Some problems I see with this:
If you are doing an article on any subject related to popular culture, you are in a serious bind, because any film, television or comic image is under copyright BY DEFINITION, even if the creators of the work you are illustrating the article about had nothing to do with that image's creation. For example, ANY picture of Superman would be in violation regardless of its age or source, because the image of Superman is itself someone else's intellectual property (in this case Time Warner).
This, and the dispute over fancruft in the other thread, is compounding the dillemma I am facing over whether I can accept the idea of contuing to be involved with Wikipedia. If uploading images is such a legally and ethically complicated thing, then is not the editing of Wikipedia itself even more so? The civil penalties for libel and slander are much more severe than those for copyright violation, after all.
My point is that I find myself questioning, almost as I did at the beginning of my involvement with the project, the reason for it and the point to it.
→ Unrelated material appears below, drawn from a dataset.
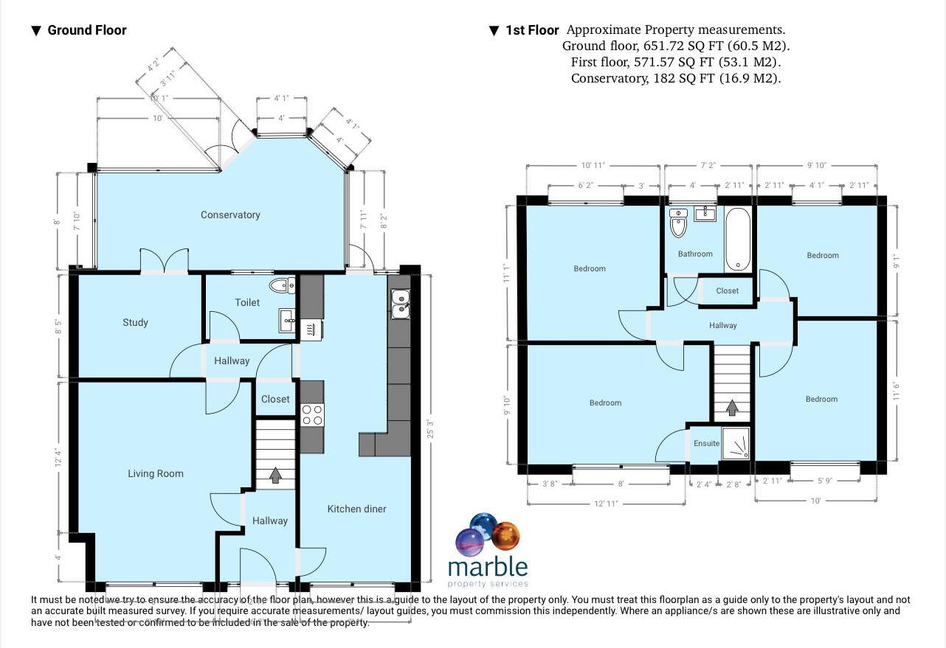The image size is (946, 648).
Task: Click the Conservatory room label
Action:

The very concept of "An encyclopedia anyone can edit" is a complete contradiction in logic. The purpose of any encyclopedia is to provide a reliable baseline from which one can gain enough groundwork to do additional research about a topic without being led horrifically astray. This purpose is utterly defeated by the ability of anyone, anywhere in the world to alter and delete articles at will. while one can certainbly show off what one knows or thinks he knows by editing Wikipedia, the question is what does anyone actually gain from READING it?
I am wondering whether we are not all engaged in some gigantic folly that is destroying not only our own credibility but that of the Internet as a whole.